7805s measuring 4.85V and 4.9V no load

Thread Starter

spinnaker

Joined Oct 29, 2009
7,830
I have a couple of 7805s. One is in circuit but just with a couple of filter caps on the input (still building the rest of the circuit).

The other I bread boarded with nothing but the regulator.

I connected walwart. The input on both chips measured 16.6 VDC.

On the 7805 on my circuit board I am only measuring 4.85 VDC. The bread boarded one does just a bit better at 4.9 VDC.

Both of these regulators are from the same source.


I have a third 7805 hat I got from the Shack (a 2nd source) that I have soldered up on a perf board. I am getting 5.01 VDC unloaded. That is more like I would expect.


Do I have a bad batch of 7805s from the first source?

I see from the datasheet on I'm one the low end of it's normal operating range?
 

SgtWookie

Joined Jul 17, 2007
22,230
Did you see on the datasheet that you have to have a load of at least 5mA up to 1A in order to obtain guaranteed regulation?

Did you see on the datasheet that the acceptable range for output voltage is 4.65v to 5.35v?

Do you know that you can increase the output voltage by adding resistance from the GND terminal to actual ground?

If the current from the GND terminal to GND is nominally 5mA, how much resistance do you think you will need to add between the GND terminal and GND in order to adjust the two low regulators to get a 5v output?
 

Thread Starter

spinnaker

Joined Oct 29, 2009
7,830
Did you see on the datasheet that you have to have a load of at least 5mA up to 1A in order to obtain guaranteed regulation?

Did you see on the datasheet that the acceptable range for output voltage is 4.65v to 5.35v?

Do you know that you can increase the output voltage by adding resistance from the GND terminal to actual ground?

If the current from the GND terminal to GND is nominally 5mA, how much resistance do you think you will need to add between the GND terminal and GND in order to adjust the two low regulators to get a 5v output?

Yeas I know it requires a load but shouldn't the voltage actually be lower with a load? Don't answer that I guess I will need to experiment. Anyway that is where I was going.

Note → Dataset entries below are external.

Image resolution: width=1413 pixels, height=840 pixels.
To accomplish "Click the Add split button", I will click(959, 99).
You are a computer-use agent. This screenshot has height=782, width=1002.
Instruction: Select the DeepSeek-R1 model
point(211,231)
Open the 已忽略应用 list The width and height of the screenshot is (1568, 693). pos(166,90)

As for bumping up the voltage with a resistor. Guess I will need to live with it because my PCB is already designed but would I calculate for the difference I want to increase at 5ma? What can be done if the voltage is too high?
 

SgtWookie

Joined Jul 17, 2007
22,230
Yeas I know it requires a load but shouldn't the voltage actually be lower with a load? Don't answer that I guess I will need to experiment. Anyway that is where I was going.
Don't expect a regulator to output within it's advertised range without it's rated load.

What you are reading is well within published specifications.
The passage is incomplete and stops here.